- EXERCISE OBJECTIVE
Every line from the one holding "Rosnąco (967, 841)" through the final line of the entries is to be reproduced exactly, and no other line.

Top of INPUT DATA

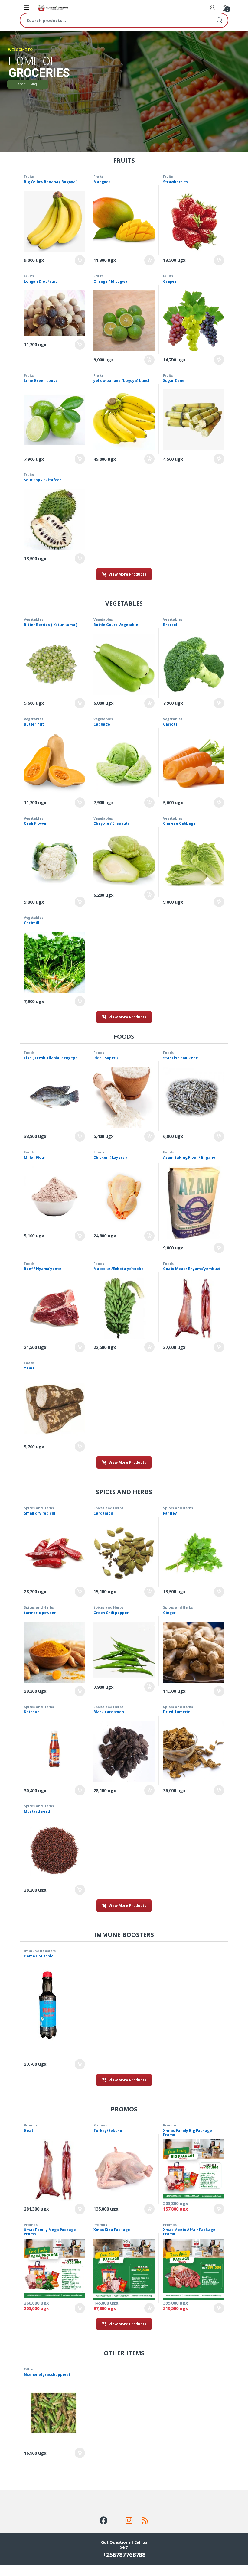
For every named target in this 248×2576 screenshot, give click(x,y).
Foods (29, 1052)
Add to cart (80, 260)
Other (29, 2369)
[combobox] (115, 20)
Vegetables (33, 619)
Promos (31, 2125)
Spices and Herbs (39, 1508)
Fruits (29, 176)
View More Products (127, 574)
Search (219, 20)
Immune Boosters (40, 1950)
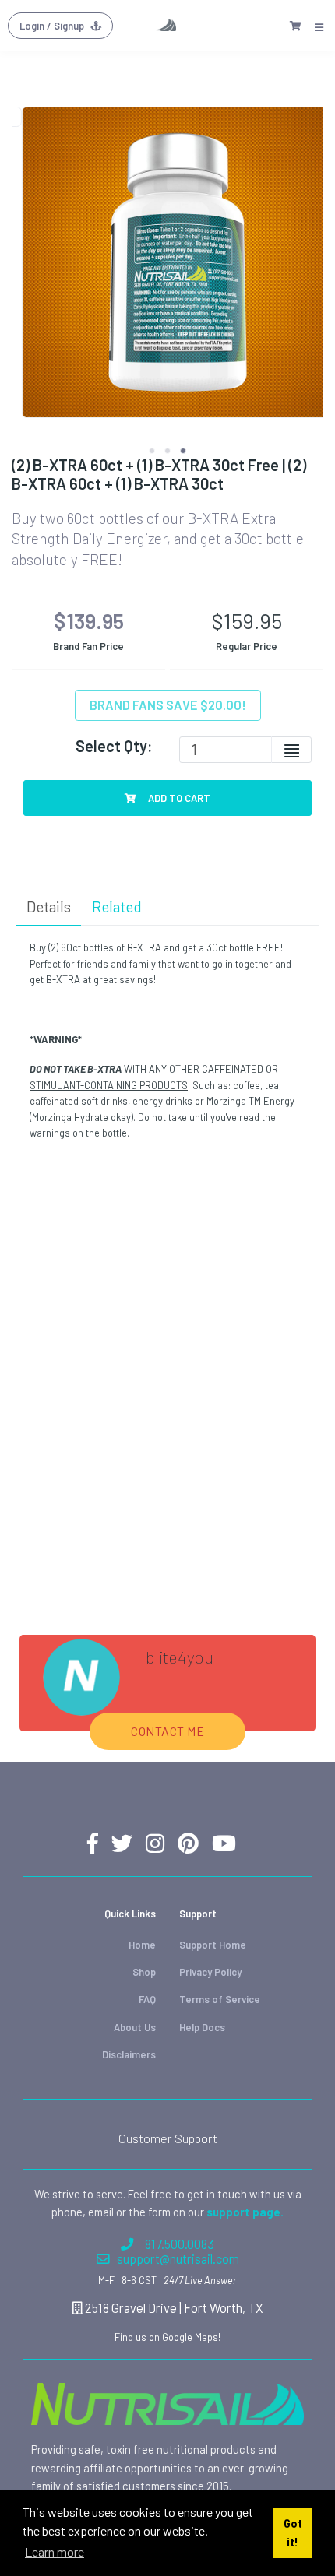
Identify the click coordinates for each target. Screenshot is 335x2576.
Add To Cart (178, 798)
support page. (245, 2212)
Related (117, 906)
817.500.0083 (179, 2244)
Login (51, 25)
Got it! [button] (293, 2533)
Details (48, 906)
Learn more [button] (54, 2551)
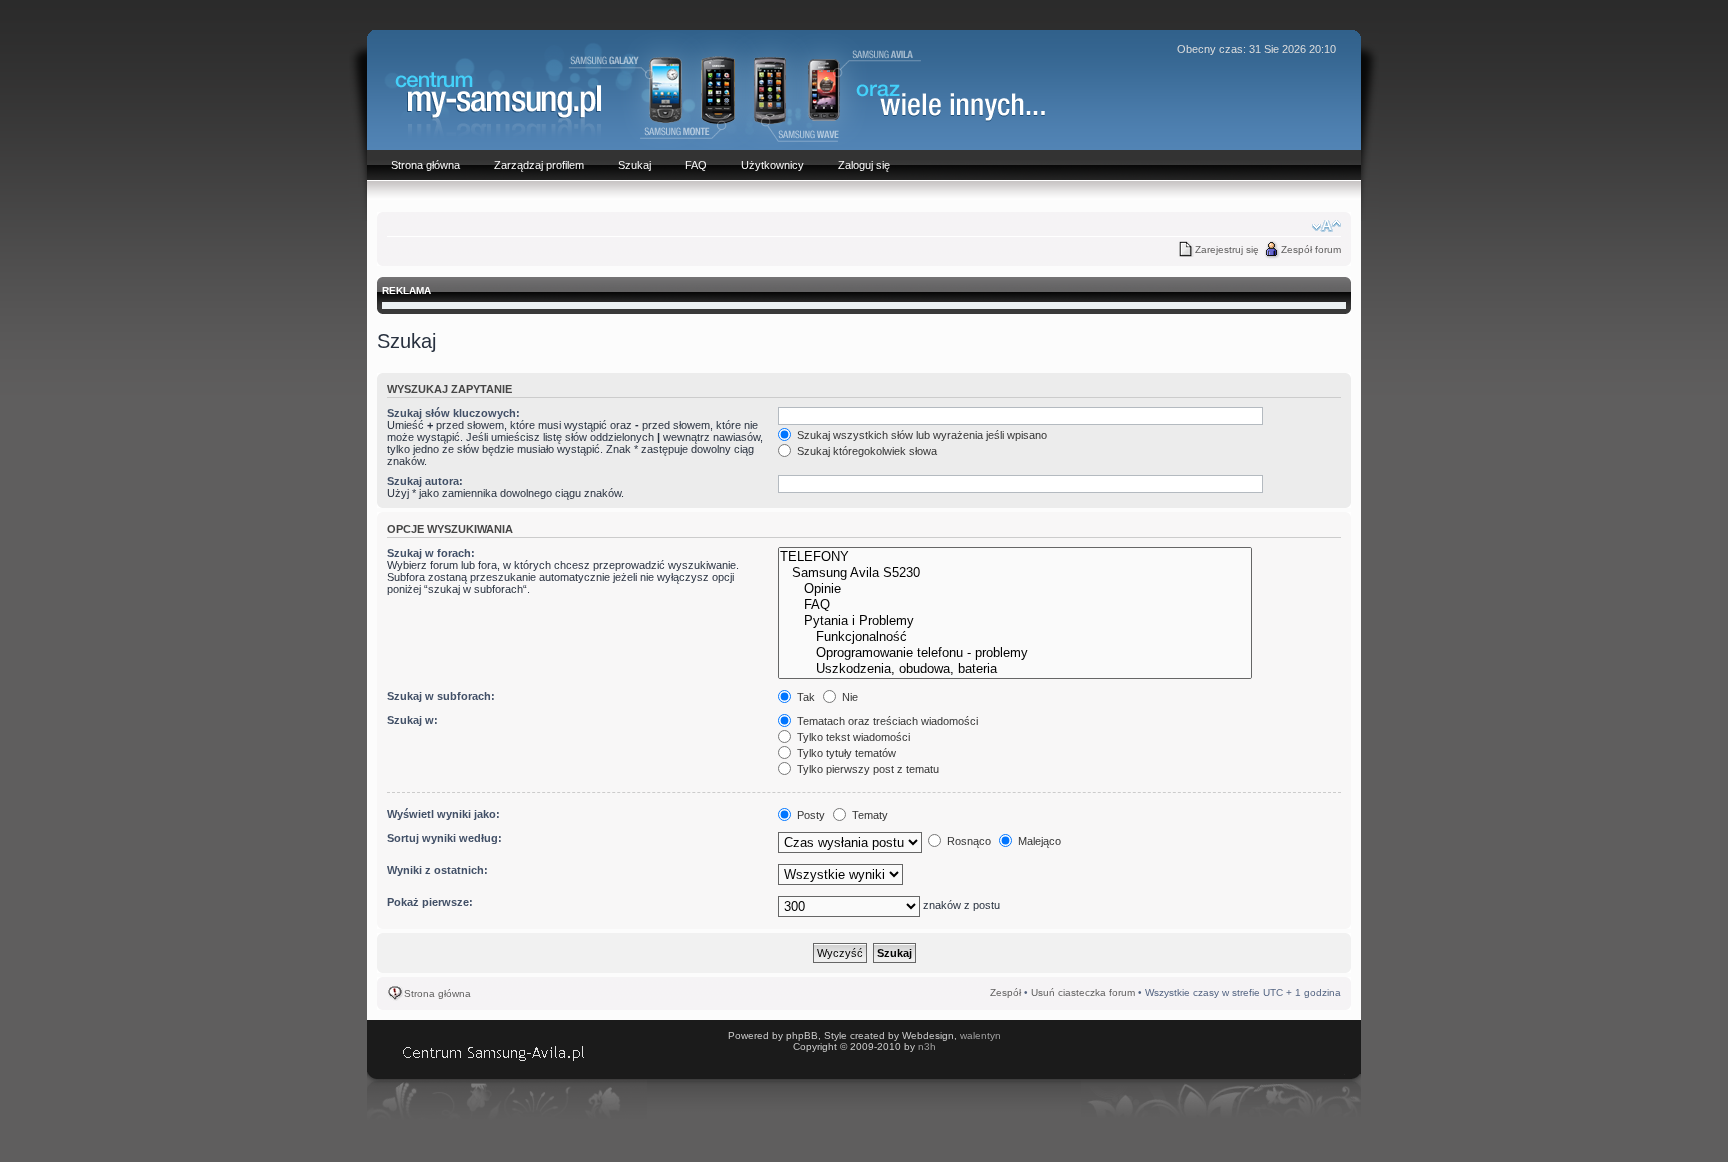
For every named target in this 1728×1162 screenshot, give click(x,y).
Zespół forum (1311, 249)
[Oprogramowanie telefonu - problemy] (1015, 653)
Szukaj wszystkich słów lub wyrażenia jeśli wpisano (920, 435)
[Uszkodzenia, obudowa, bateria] (1015, 669)
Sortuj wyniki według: (444, 838)
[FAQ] (1015, 605)
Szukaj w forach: (431, 553)
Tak (804, 697)
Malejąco (1038, 841)
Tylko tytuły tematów (845, 753)
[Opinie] (1015, 589)
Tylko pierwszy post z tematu (866, 769)
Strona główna (437, 993)
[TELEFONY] (1015, 557)
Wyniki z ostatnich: (437, 870)
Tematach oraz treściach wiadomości (886, 721)
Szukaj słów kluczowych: (453, 413)
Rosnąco (967, 841)
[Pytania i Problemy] (1015, 621)
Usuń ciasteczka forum (1083, 992)
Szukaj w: (412, 720)
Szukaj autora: (425, 481)
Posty (809, 815)
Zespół (1005, 992)
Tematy (868, 815)
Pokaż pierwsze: (430, 902)
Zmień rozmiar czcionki (1326, 226)
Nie (848, 697)
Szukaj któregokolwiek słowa (865, 451)
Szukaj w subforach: (441, 696)
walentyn (980, 1035)
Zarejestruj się (1227, 249)
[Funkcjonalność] (1015, 637)
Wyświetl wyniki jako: (443, 814)
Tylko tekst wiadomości (852, 737)
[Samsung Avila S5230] (1015, 573)
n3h (927, 1046)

Bottom of INPUT DATA

- EXERCISE OUTPUT
Rosnąco (967, 841)
[Pytania i Problemy] (1015, 621)
Usuń ciasteczka forum (1083, 992)
Szukaj w: (412, 720)
Szukaj autora: (425, 481)
Posty (809, 815)
Zespół (1005, 992)
Tematy (868, 815)
Pokaż pierwsze: (430, 902)
Zmień rozmiar czcionki (1326, 226)
Nie (848, 697)
Szukaj któregokolwiek słowa (865, 451)
Szukaj w subforach: (441, 696)
walentyn (980, 1035)
Zarejestruj się (1227, 249)
[Funkcjonalność] (1015, 637)
Wyświetl wyniki jako: (443, 814)
Tylko tekst wiadomości (852, 737)
[Samsung Avila S5230] (1015, 573)
n3h (927, 1046)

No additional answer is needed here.